For Young Entrepreneurs, Alternative Funding May Be the Answer
For many new business owners, traditional funding may be out of reach. Fortunately there are many new alternative funding sources available.
You’re an entrepreneur looking for a business loan. This should be easy, right? You’re listening to podcasts telling you that any concept can be transformed into the next winning idea. Maybe it’s your new product, or your dream of owning a franchise. You have your idea, your business plan; you have your drive, your passion, your hustle!
And then there’s money.
First, Prepare Your Personal Finances
You are your business: That means financially, your business life and personal life are connected. So ideally before you start looking to secure working capital for your business, you need to have your personal finance ducks in a row. Your first step may need to be to build your personal credit. If you haven’t already, pay off debt, pay your bills on time, and maintain low credit card balances.
Realistically, you need at least one year’s worth of rent and overhead to keep your business afloat. The Small Business Association estimates that while 70% of new businesses survive the first year, 30% of them fail. And looking out five years chances of survival are about 50/50. These statistics may seem dismal, but in reality, many businesses fail because they didn’t start with enough money to get their business going in the first place!

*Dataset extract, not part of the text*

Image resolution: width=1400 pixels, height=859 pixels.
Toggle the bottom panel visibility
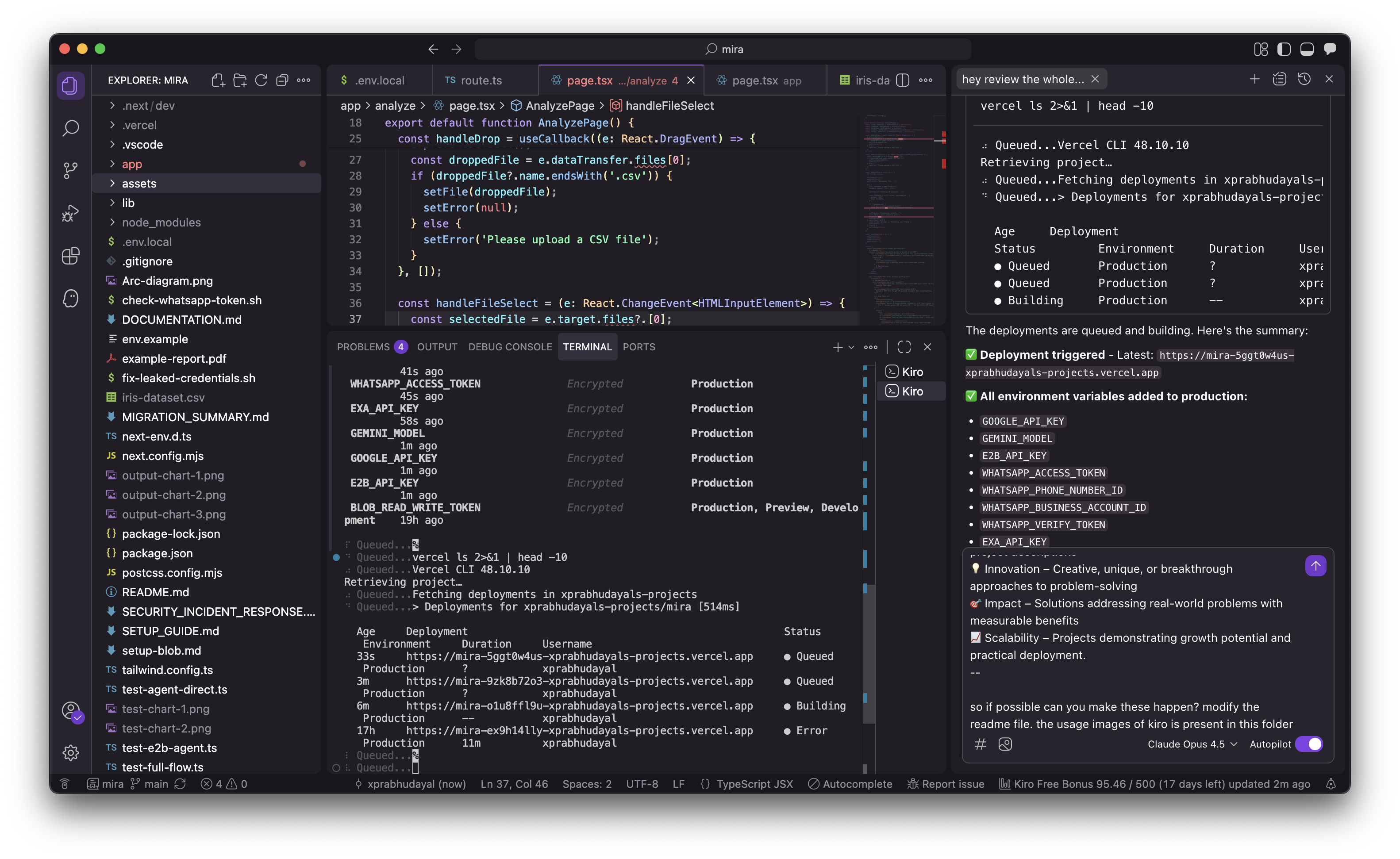point(1307,50)
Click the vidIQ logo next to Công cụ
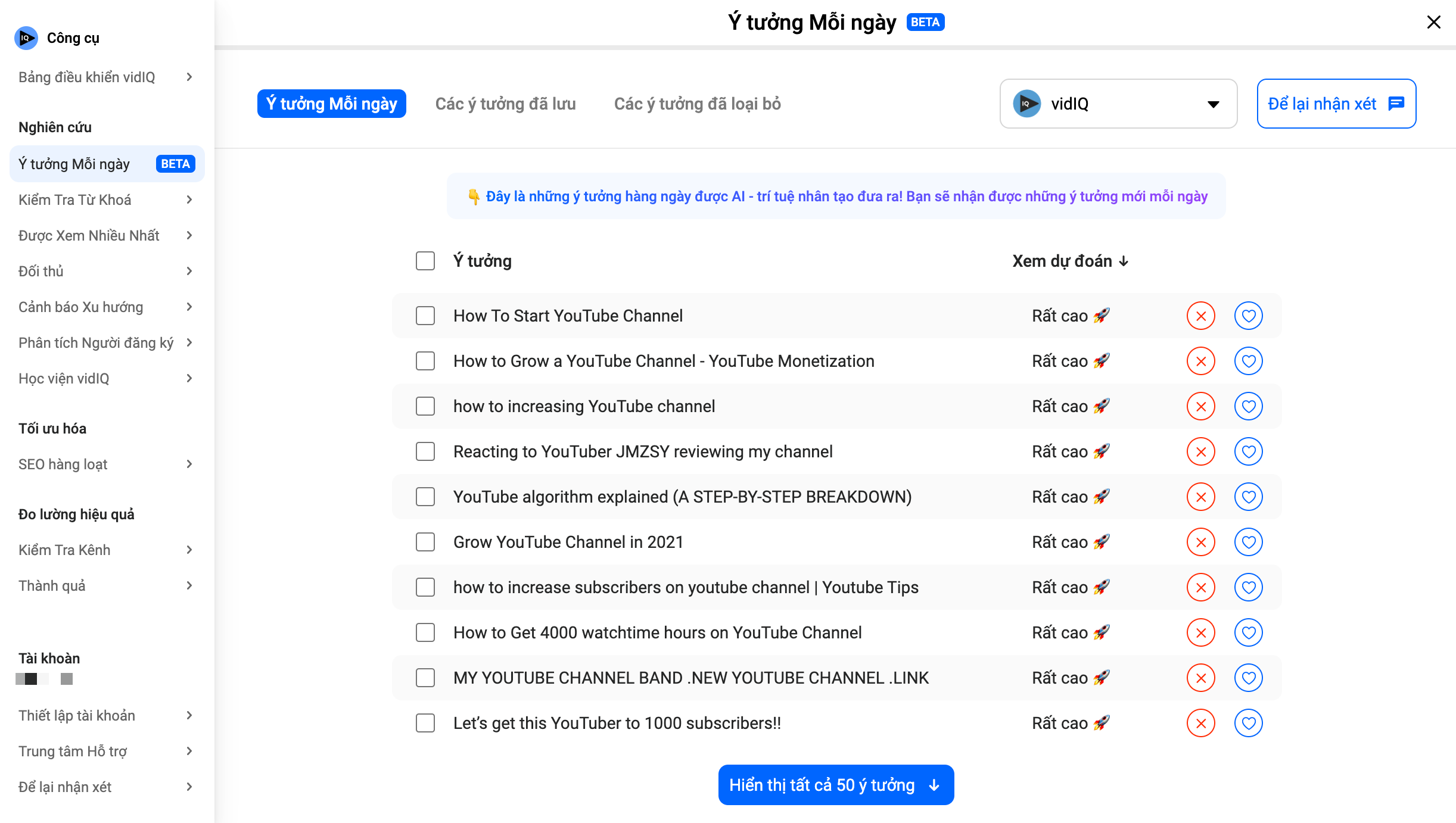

Where to Look for a Business Loan – That Isn’t the Bank
Traditionally, anyone starting up a business would look toward banks for a conventional business loan. While this is a valid option, most entrepreneurs find it notoriously difficult to get bank financing – especially if they don’t have collateral and/or strong personal credit. Banks focus on the least risky investments – which are not brand new businesses. But the good news is, banks and conventional business loans are not your only option anymore.
- Personal investment, or bootstrapping. Many entrepreneurs opt to finance their company using their own resources such as home equity, personal savings, 401(k), credit cards, or even the operating revenue of the new company.This approach has definite pros and cons. The clear pro is that if you have saved up the money, you won’t owe anyone. And, no investors mean you have complete autonomy in running your business. This allows you to take calculated risks that might not be an option if you have to answer to investors.
The clear downside is that using your own money means you run the risk of wiping out your savings or personal credit. You must also be diligent with your budget and constantly focus on generating revenue to finance your business. If you have a solid plan and the drive to stay on task financially, then using your own resources in the beginning may be the best strategy. There are alternative funding sources outside of using your personal savings.
- Friends and family. Thinking about asking friends or family if they would be interested in investing in your idea? You’ll have to give them a good, solid business plan. And, if your plan includes paying them back, you’ll need to lay out clear and concise repayment terms. Remember: The Bank of Mom & Dad is still a lender. It is essential to treat them with the same respect as any investor or funding source.
- Angel investing. Angel investors come in all shapes and sizes, and are sometimes a primary source of funding for many startups. What they have in common is that they are all individual investors with money they want to invest in your business. Typically angels will invest anywhere from $25,000 – $100,000. In addition to funding, they also provide advice and introductions to networks that will benefit entrepreneurs – they want your company to succeed!
- Venture capital. Venture capitalists (VCs) are investors who finance startups that have great potential for a high rate of return. They assume part ownership in the company in exchange for capital. These investors may be individuals or other financial institutions. VCs tend to invest at the early stage, when your business is showing promise. Once they’ve seen you succeed with one small business, they are more likely to invest in you again. Since VCs want to see healthy profits, they will often add value to your business through non-financial means. This may include advantages such as access to their advisors and other resources.
- Government grants and subsidies. This is considered the “holy grail” of alternative funding. You don’t have to pay these back. Getting one of these grants could give your business a healthy dose of free money. The trick is finding one that suits your company. Once you’ve confirmed that your company fits the requirements, you fill out an application. These grants are often quite competitive – you will go up against other companies trying for that same money. There are both federal grants and corporate grants for you to consider.
- Crowdfunding. In the past few years, numerous small businesses have gotten their starts raising money online via social media and dedicated crowdfunding platforms like Kickstarter and Indiegogo. You use these networks to reach out to friends, family, and individual investors. This type of fundraising campaign gives your network the opportunity to help grow your business with an amount that works for them.There are 3 basic types of crowdfunding platforms: donation based, reward based, and equity based. Donation based platforms are exactly what they sound like – donors are giving a donation without looking for anything in return. These tend to be smaller donations. Reward based platforms offer backers some type of swag or experience in return for their contributions. This reward is often what is being produced, maybe a product sample or a video. Equity based platforms give investors equity in the company, usually in exchange for larger amounts of money.
As with all contracts, read the fine print. Every crowdfunding platform has different requirements. Some have payment processing fees or per transaction charges. Some platforms are “all or nothing,” meaning that if you don’t reach your goal, you don’t get any funding.
Looking beyond conventional business loans – and including conventional business loans – you have an array of funding choices available to your business. Financing comes in many forms. Find the best one for you.